Beşiktaşlıların yeni sezon için büyük bir ümit bağladığı Şenol Güneş ile çok özel bir sohbet yaptık. Sohbete klasik; "Ne olacak Beşiktaş ve Türk futbolunun hali?" sorusu ile başladık ve Şenol Hoca'nın futbol dünyasına girdik. Neler dinledik neler. İşte o derin felsefe içeren çarpıcı röportajdan öne çıkanlar:

- BEŞİKTAŞ'IN EN BÜYÜK TRANSFERİ ŞENOL GÜNEŞ DENİYOR. NASIL BİR SEZON BEKLİYOR HEM SİZİ HEM BEŞİKTAŞ'I?

"Beşiktaş büyük kulüp zaten. İsmi büyük, geçmişi büyük. Tarihi, başarıları, şampiyonlukları var. Bu bir marka değeridir. Türk futbolunda en değerli kulüplerden biri. Sadeliği ve genel konumu itibariyle, duruşu itibariyle ilki diyebilirsiniz. Çünkü Beşiktaş'ın halkın içinden gelme bir yapısı var. Taraftarın verdiği bir imajdır bu. Taraftarlar kulübü temsil ederler; yönetimler, antrenörler de kulüpleri temsil eder ama onlar gelip geçicidir."
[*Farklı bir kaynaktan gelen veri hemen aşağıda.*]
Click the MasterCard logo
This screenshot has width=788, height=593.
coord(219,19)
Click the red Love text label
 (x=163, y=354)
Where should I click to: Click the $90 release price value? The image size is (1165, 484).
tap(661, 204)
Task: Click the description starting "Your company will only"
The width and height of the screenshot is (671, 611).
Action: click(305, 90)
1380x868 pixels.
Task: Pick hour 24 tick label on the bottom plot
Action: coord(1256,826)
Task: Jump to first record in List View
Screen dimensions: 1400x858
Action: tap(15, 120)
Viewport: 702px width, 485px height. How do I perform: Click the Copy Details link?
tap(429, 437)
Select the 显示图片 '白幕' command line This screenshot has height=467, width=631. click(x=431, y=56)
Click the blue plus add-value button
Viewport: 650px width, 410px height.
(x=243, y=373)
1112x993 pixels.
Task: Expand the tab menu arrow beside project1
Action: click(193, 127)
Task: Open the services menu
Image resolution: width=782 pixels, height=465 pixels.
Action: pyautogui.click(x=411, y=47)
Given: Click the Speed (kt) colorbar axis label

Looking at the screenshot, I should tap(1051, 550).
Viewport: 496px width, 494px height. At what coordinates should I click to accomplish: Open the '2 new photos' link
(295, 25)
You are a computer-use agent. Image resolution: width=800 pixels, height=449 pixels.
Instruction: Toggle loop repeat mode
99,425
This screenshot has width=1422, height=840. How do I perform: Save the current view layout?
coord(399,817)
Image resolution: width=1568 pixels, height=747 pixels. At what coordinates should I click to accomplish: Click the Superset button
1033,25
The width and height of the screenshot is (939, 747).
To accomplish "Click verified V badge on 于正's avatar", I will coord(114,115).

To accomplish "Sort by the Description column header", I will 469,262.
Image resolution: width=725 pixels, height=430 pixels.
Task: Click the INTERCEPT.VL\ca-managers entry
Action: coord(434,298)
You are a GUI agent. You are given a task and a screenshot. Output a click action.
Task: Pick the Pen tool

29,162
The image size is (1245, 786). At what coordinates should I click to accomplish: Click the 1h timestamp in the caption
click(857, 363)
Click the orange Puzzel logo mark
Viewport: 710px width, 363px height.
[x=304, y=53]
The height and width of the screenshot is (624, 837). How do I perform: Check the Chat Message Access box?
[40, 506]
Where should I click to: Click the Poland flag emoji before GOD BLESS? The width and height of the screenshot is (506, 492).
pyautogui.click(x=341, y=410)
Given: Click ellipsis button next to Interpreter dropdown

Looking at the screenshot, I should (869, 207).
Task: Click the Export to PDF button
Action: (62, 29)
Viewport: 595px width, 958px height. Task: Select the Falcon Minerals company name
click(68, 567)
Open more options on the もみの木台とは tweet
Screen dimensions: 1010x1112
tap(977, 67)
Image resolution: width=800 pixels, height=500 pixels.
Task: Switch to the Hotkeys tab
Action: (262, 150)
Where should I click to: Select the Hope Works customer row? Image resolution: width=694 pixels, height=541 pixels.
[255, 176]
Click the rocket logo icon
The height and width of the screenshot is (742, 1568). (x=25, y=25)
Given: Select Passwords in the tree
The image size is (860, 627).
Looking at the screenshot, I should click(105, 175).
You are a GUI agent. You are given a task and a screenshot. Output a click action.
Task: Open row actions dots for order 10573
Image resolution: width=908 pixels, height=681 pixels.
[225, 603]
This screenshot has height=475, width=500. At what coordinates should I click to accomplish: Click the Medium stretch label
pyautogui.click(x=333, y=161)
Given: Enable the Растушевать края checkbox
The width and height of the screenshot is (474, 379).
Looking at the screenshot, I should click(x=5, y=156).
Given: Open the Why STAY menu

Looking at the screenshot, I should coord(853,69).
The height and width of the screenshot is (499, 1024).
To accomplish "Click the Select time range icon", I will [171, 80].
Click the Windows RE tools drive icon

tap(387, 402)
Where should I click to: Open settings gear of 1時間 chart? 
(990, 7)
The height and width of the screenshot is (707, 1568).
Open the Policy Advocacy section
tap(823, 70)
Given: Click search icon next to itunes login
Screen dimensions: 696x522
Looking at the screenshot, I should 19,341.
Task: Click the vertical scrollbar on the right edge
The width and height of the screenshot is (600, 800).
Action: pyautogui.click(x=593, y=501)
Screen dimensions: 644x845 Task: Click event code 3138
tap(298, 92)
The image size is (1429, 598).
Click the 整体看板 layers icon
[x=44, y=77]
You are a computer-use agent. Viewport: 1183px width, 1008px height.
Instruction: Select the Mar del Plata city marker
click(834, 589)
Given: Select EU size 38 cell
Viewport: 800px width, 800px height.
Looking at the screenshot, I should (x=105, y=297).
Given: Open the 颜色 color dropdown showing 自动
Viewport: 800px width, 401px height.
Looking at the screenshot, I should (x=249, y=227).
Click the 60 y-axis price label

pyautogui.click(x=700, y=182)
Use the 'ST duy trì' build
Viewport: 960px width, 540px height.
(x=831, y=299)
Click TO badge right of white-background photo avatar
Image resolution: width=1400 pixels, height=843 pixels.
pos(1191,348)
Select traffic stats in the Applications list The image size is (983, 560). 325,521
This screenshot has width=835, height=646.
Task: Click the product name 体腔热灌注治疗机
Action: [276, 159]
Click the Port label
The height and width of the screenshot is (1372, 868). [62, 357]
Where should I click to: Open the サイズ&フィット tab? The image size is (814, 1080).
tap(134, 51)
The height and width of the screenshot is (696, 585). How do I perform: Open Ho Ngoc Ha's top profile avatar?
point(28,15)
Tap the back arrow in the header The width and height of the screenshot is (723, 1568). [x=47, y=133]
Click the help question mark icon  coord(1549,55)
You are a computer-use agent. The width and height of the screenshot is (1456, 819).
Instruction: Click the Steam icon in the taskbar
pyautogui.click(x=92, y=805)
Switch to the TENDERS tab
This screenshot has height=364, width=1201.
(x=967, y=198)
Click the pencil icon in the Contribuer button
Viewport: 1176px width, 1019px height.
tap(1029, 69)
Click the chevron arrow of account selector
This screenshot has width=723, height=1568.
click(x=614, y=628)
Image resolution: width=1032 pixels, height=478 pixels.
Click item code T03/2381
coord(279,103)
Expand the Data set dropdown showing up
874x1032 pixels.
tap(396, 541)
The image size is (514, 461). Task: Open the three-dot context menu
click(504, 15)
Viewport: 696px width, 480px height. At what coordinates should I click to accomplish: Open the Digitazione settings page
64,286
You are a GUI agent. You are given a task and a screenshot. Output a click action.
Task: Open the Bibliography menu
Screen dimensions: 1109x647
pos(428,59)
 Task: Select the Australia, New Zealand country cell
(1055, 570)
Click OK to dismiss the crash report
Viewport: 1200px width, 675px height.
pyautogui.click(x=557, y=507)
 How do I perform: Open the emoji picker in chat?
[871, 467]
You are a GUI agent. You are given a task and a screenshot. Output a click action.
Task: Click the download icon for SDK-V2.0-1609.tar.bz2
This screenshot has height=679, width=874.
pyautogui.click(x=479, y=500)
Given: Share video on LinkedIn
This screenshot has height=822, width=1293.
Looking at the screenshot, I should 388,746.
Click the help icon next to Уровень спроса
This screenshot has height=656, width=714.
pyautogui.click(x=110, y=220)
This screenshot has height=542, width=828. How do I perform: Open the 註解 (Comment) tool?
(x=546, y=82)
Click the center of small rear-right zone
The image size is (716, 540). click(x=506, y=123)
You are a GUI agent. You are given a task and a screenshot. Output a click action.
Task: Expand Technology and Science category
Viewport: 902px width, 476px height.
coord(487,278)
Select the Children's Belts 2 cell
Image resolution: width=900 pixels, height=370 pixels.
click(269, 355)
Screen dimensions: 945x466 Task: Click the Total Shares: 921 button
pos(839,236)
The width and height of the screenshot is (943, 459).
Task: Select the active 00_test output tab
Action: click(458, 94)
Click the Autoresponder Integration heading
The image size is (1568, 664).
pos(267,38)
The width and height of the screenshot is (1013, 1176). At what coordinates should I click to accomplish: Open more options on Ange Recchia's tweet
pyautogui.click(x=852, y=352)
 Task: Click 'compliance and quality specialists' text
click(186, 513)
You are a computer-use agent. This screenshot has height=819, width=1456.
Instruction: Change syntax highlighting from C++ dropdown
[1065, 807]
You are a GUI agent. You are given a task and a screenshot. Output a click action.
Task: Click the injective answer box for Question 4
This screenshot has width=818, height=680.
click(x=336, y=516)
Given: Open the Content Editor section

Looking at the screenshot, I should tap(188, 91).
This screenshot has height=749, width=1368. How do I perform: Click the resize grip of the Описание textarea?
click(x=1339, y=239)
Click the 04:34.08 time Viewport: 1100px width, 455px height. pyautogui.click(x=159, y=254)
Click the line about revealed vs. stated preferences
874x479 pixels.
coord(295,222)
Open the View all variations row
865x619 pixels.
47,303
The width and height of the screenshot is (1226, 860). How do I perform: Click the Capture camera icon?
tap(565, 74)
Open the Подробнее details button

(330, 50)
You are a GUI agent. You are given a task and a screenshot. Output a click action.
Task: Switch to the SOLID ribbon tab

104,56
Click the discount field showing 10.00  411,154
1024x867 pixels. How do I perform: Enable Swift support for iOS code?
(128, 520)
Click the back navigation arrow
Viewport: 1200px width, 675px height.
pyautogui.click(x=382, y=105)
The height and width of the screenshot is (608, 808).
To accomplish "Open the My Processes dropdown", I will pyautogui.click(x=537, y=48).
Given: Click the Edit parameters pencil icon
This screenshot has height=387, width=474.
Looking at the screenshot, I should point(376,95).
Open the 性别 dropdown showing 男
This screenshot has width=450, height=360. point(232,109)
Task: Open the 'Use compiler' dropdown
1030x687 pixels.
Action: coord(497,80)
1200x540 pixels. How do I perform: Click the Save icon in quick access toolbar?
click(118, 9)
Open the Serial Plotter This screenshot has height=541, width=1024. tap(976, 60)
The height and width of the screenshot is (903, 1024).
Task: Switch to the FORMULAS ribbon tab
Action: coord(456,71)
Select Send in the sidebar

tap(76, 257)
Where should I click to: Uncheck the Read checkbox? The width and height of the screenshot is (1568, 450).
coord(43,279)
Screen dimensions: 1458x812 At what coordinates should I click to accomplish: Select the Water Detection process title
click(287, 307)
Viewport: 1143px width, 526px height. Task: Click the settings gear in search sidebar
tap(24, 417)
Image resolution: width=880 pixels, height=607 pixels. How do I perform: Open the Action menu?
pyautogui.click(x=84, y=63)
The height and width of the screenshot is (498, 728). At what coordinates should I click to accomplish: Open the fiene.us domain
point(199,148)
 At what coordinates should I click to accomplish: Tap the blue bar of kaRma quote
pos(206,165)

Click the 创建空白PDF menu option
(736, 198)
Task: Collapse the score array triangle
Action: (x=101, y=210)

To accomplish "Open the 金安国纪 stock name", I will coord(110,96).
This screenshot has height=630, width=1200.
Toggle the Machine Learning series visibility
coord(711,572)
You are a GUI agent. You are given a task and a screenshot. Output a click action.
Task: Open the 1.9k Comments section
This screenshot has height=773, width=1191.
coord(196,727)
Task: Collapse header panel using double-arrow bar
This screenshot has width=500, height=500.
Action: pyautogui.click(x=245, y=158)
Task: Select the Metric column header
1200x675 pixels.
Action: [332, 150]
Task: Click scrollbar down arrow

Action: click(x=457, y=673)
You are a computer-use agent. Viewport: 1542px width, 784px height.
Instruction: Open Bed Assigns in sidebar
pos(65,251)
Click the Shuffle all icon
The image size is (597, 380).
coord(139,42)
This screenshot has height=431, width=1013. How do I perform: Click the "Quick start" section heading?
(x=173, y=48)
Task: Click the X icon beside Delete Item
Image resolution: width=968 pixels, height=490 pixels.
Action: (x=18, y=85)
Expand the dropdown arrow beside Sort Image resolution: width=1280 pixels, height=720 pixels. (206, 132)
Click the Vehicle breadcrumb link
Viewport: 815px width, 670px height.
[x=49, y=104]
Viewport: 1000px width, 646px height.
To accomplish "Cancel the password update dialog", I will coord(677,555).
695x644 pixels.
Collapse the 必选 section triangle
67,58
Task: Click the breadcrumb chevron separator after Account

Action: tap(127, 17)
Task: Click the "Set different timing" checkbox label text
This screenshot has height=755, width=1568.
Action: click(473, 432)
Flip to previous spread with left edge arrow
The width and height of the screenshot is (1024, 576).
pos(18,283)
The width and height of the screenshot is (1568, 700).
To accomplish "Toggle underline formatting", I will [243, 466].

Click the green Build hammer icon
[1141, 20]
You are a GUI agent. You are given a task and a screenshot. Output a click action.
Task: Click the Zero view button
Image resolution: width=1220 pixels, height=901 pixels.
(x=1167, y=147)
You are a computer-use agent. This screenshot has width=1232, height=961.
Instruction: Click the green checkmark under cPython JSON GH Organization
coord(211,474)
Taraftar şampiyonluk istiyor

"River Plate'in, Boca Juniors'ın, Barcelona'nın olduğu gibi bir taraftar kitlesi var Beşiktaş'ın. Bu artı değerdir ama bunu süsleyecek olan, taraftarın coşkulu katılımı ve saha sonuçlarıdır. Ancak son yıllarda Beşiktaş'ta şampiyonluğa karşı bir sabırsızlık var. Bunu görüyorum. Bu benim için de öyle. Benim de şampiyonluğa açlığım var Beşiktaş'ın da. Geçen sene buna yaklaşıldı, şampiyonluğu yakalayamamanın verdiği üzüntü var. Ama son 3 yıla bakarsak Beşiktaş bir yapılanma içine giriyor, bana göre zaman zaman kamuoyundan etkilense bile yolunu şaşmadan gitmeye çalıştı. Hem tesisleri yapıyor, ekonomisini düzeltiyor, kadro oluşturuyor hem de yarışıyor. Bunlar kolay iş değil. Buna rağmen Avrupa'da ve Ligde iyi çıkışlar yaptı. Ama tecrübesizlik veya yan faktörler nedeniyle şampiyon olamadı. Biz bu sene bunu kırmak o yerin yukarısına çıkmak istiyoruz. Benim hedefim, bu oyuncu grubuyla Fenerbahçe'yi, Galatasaray'ı, Trabzonspor'u, Bursaspor'u geçip en üstte olmak, bunun için buradayız."

İŞİMİ ÇOK SEVİYORUM

- İstanbul takımlarında görev almak gibi bir planınız var mıydı? 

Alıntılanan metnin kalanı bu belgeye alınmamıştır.